I myself do find hybrids quite interesting and I always have as well. I currently own two snake hybrids also, a creamsicle, albino corn snake (Pantherophis guttatus) x Emory's rat snake (Pantherophis emoryi), and a jungle corn, corn snake x California king snake (Lampropeltis getula californiae). I do plan on breeding some in the future and I would love to study hybrids once I get out of school as I'm switching over to a bio major next year and then hopefully get a graduates in zoology.

While I do find hybrids interesting I do understand the fear and risks with them contaminating pure lines. The creamsicle I have mentioned above is a very common hybrid in corn snakes and when it was first introduced and still today it's often sold as a pure animal and therefore many corn snakes have Emory's blood in them and its impossible to tell the pures from the hybrids unless you can trace their linage all the way back to the wild. 

Because of this I find it important to always label hybrids for what they are and to make cross that strongly stick out from one another. For example, crossing a corn with an Emory's rat snake will result in offspring looking very much like pure corns as the parent species are extremely closely related (they were even considered the same species at one point.). On the other hand crossing a corn with a king snake or a milk snake results in offspring that look nothing like pure animals and are easily spotted as hybrids.

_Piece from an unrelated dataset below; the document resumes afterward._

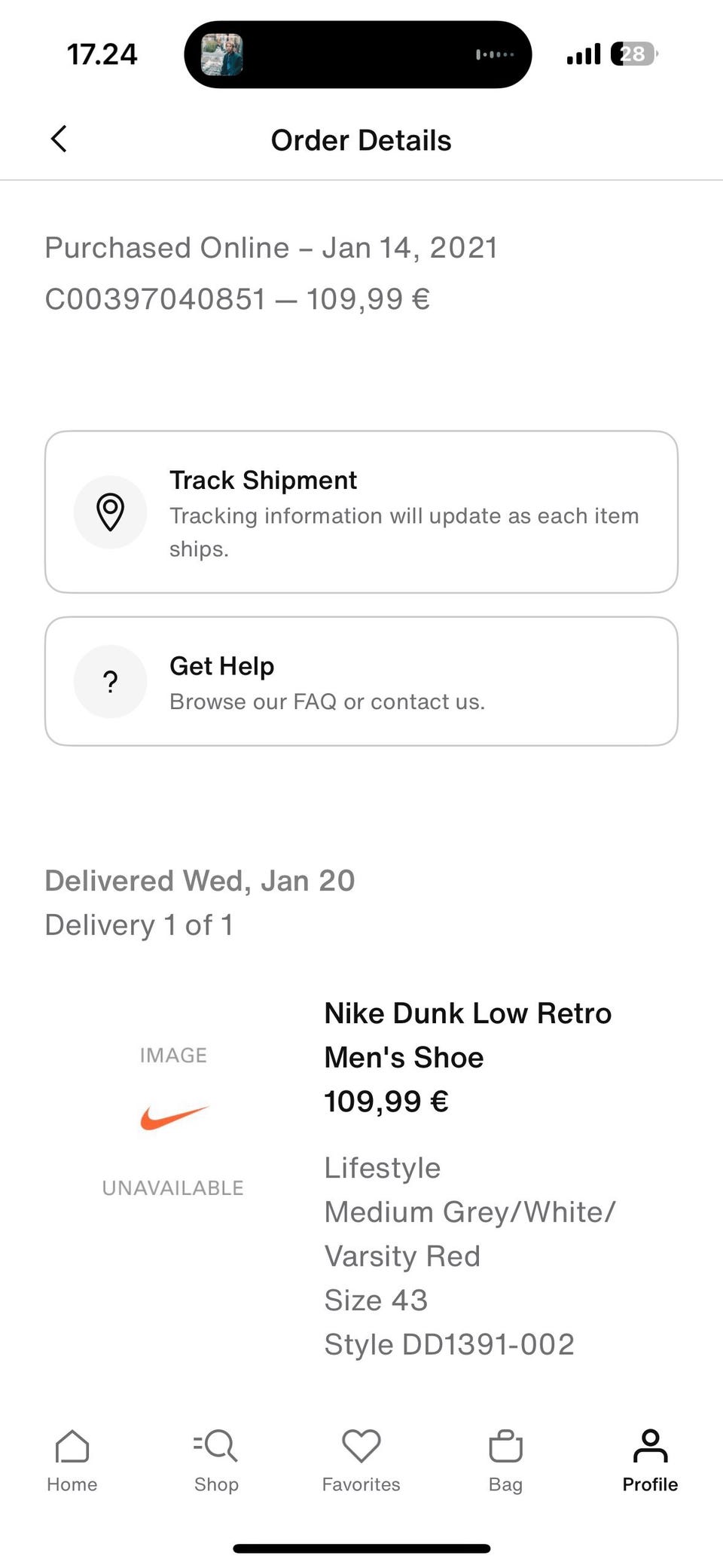Screen dimensions: 723x1568
Task: Tap the Delivered Wed, Jan 20 heading
Action: [x=200, y=881]
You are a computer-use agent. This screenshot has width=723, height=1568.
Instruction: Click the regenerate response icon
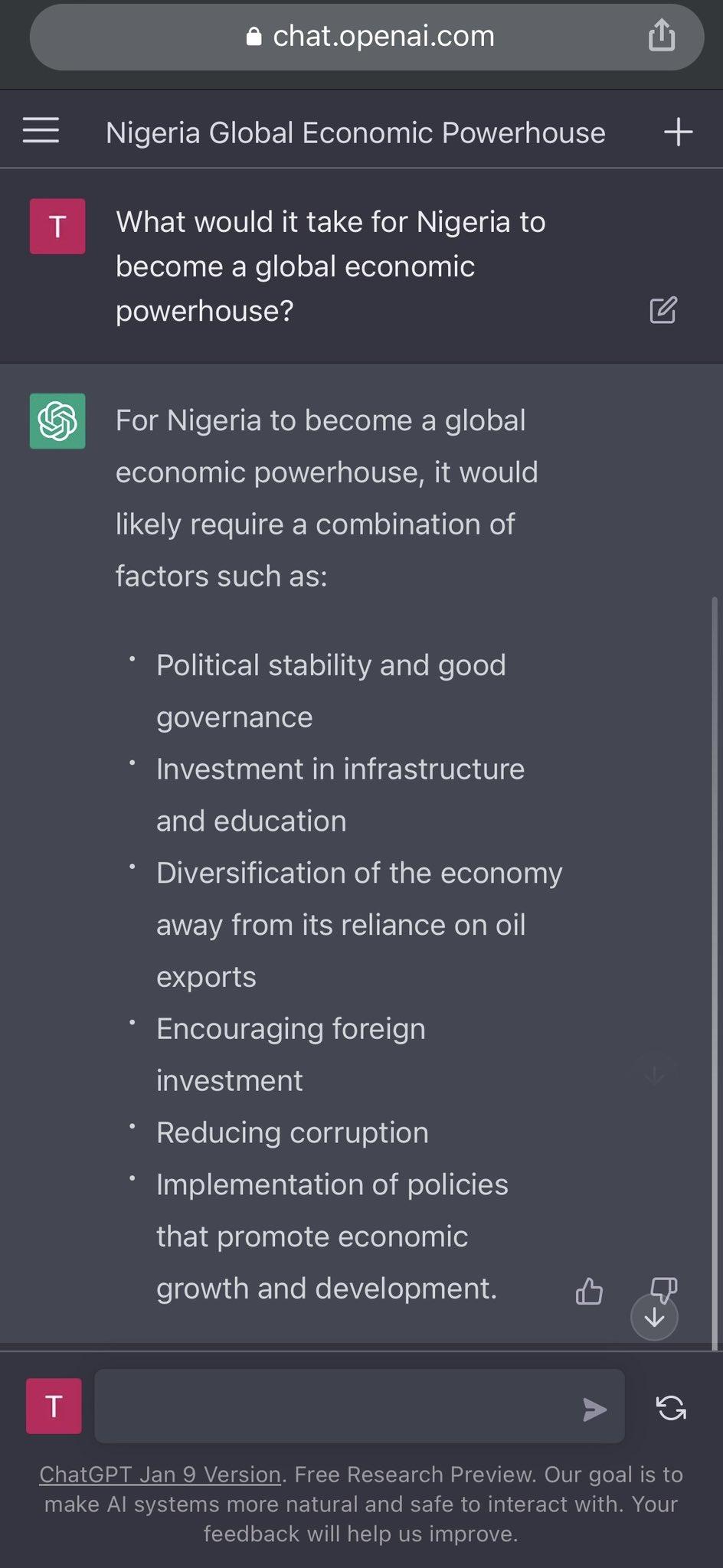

Now I understand everyone has their own opinion and I respect that. However I know in some places hybrid discussions can get extremely heated and can result with people ready to shoot each other. I just wanted to see what everyone's opinions on tortoise hybrids and hybrids in general are, why you do or don't like them, ect.


----------



## Neal (Oct 18, 2012)

I would recommend that you use the search tool here and take a look at some of our hybrid discussions. It's been discussed and debated very heavily here and I'm sure we've all shared our opinions on one of the many threads.


----------



## CharlieM (Oct 18, 2012)

Speaking of hybrids:

http://www.faunaclassifieds.com/forums/showthread.php?t=348264

Although these are really attractive I am not a fan of intentionally creating them.


----------



## StudentoftheReptile (Oct 18, 2012)

Neal said:


> I would recommend that you use the search tool here and take a look at some of our hybrid discussions. It's been discussed and debated very heavily here and I'm sure we've all shared our opinions on one of the many threads.

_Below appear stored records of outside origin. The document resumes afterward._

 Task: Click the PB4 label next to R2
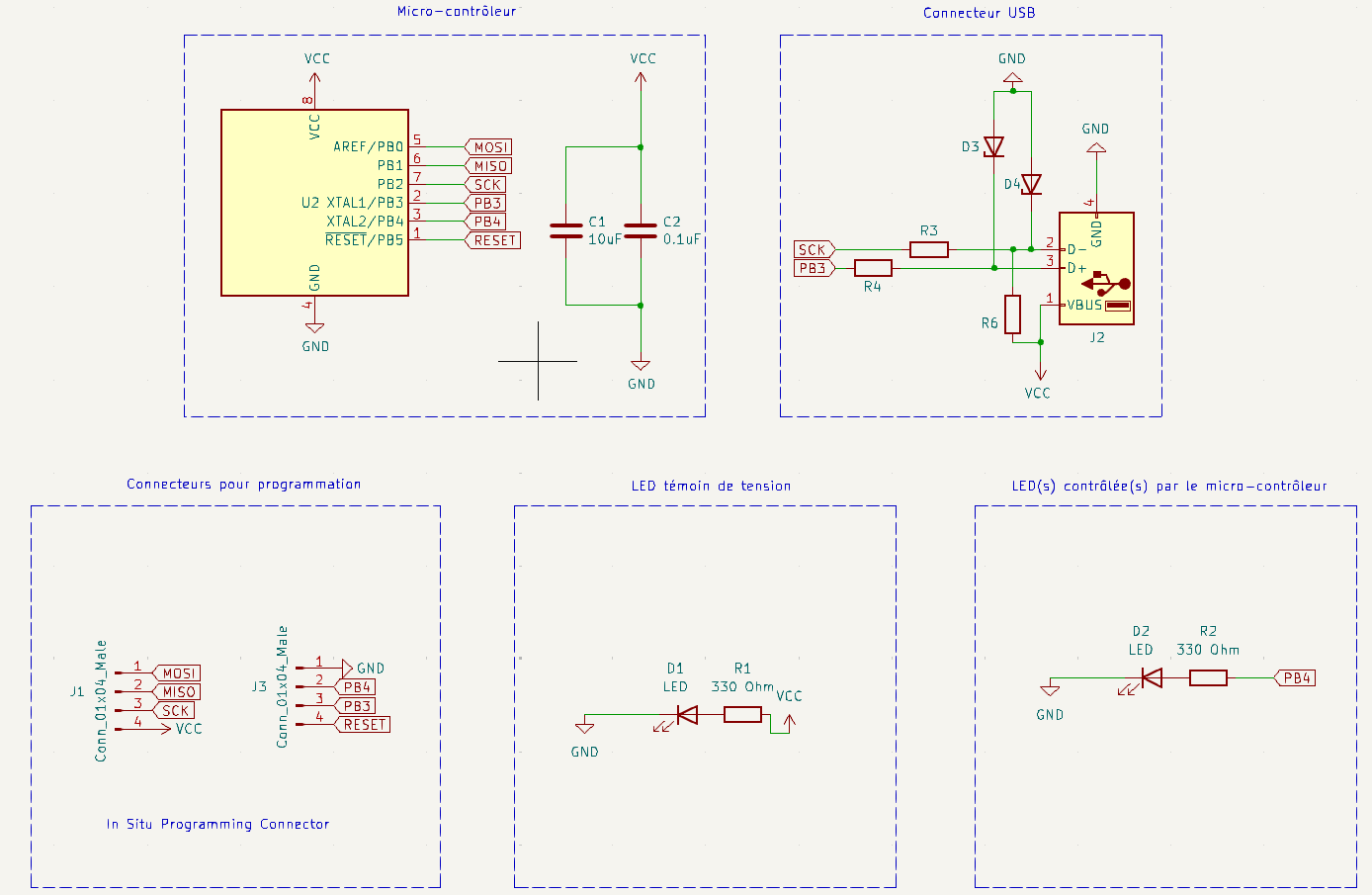coord(1296,678)
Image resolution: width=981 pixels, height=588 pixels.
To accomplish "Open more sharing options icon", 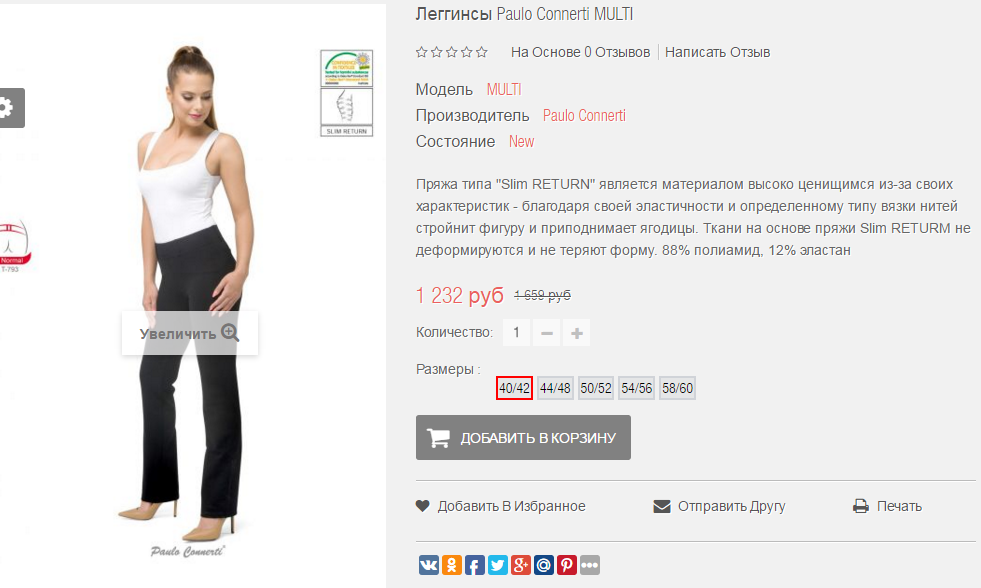I will point(590,565).
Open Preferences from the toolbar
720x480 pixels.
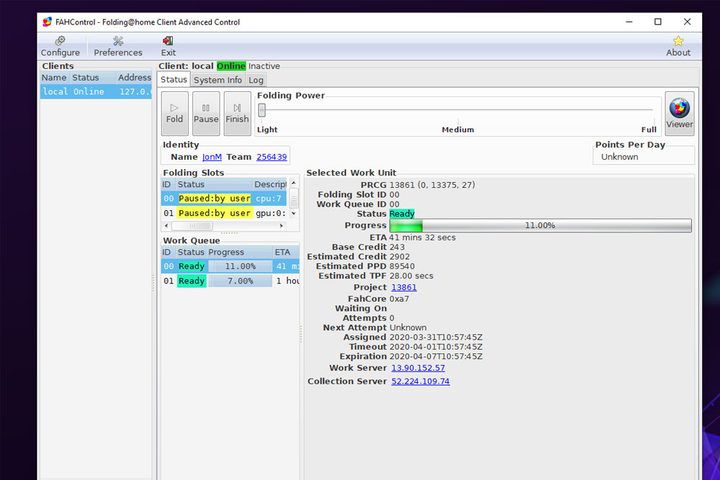pyautogui.click(x=118, y=46)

Ditto. Some recent ones are:

http://www.tortoiseforum.org/thread-56218.html#axzz29esi2ts5

http://www.tortoiseforum.org/thread-45502.html#axzz29esi2ts5


----------



## wellington (Oct 18, 2012)

Ditto to all above. Against the purposely breeding if them. Not going to hate anyone that has one or likes them. However, humans are the only ones that does ruin everything!


----------



## Tom (Oct 18, 2012)

When considering this issue, it should be noted that importation is banned on many species, so no new ones are coming in. In this case, I think every effort should be made to maintain purity.


----------



## EricIvins (Oct 18, 2012)

It is really this simple - 

Keepers will keep/breed "pure" ( whatever that does mean ) animals.......

Keepers will breed Hybrids or Integrades.......

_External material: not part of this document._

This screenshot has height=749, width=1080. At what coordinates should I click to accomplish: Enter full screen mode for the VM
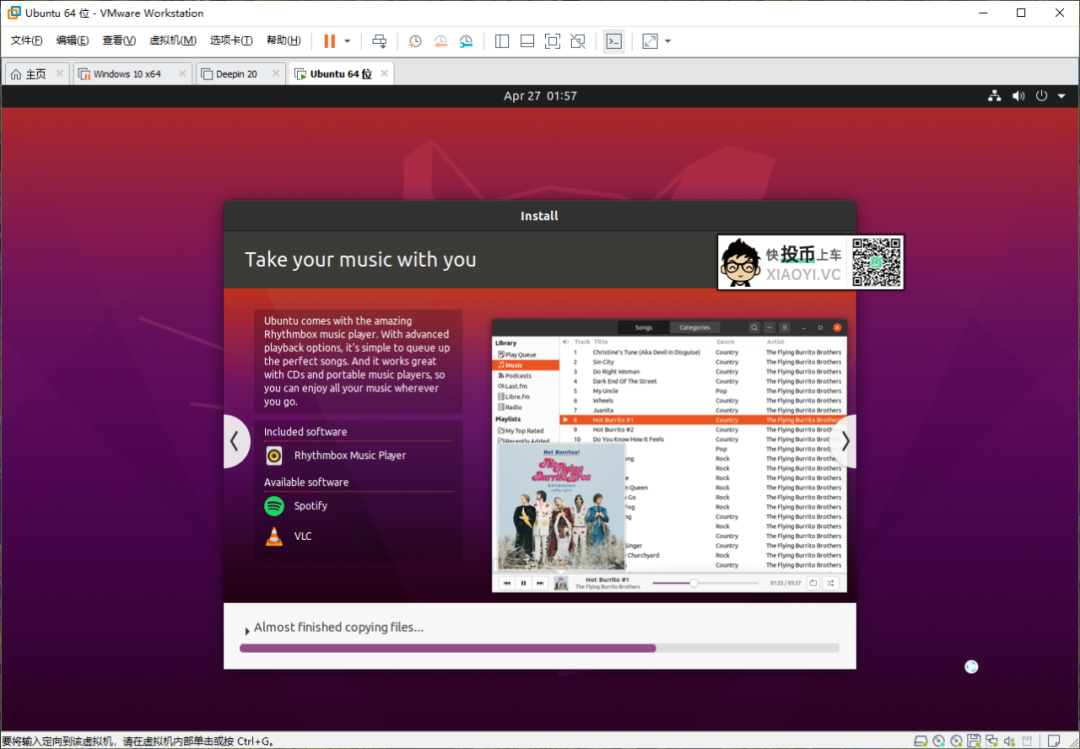(552, 41)
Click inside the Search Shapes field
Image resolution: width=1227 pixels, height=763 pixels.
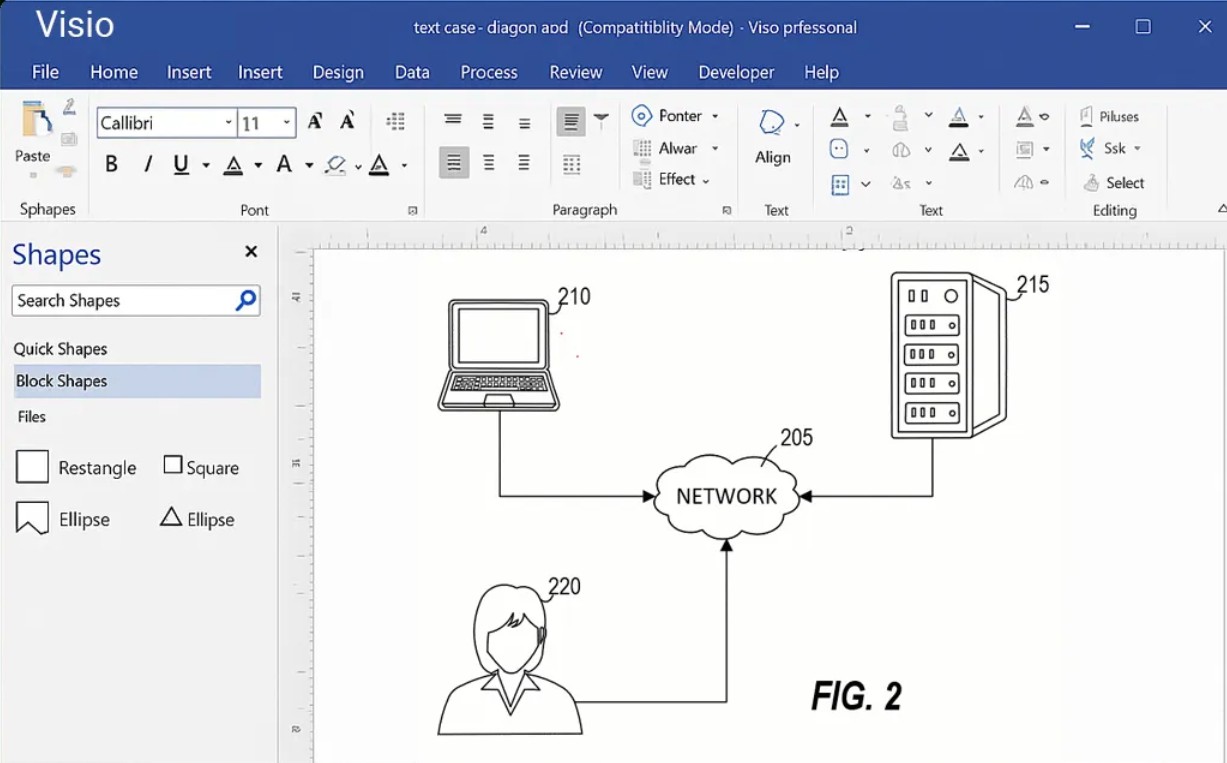point(120,300)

Some will only do one or the other. Some will do both.......Both "Pure" or "Hybrid/Integrade" animals will always be around. You just have to do your research when you want to find a specific species, sub-species, or whatever......It really is not that hard. However, most people take the easy way out and not do the research, then complain about how they can't find pure - insert animal here - ..........


----------



## StudentoftheReptile (Oct 18, 2012)

Tom said:


> When considering this issue, it should be noted that importation is banned on many species, so no new ones are coming in. In this case, I think every effort should be made to maintain purity.



Ditto. We have what we have. We're not getting anymore from the outside, so if we want more, we breed our own. [again, this is mainly regarding tortoises, but much of what is said about this topic can pertain to other reptiles as well]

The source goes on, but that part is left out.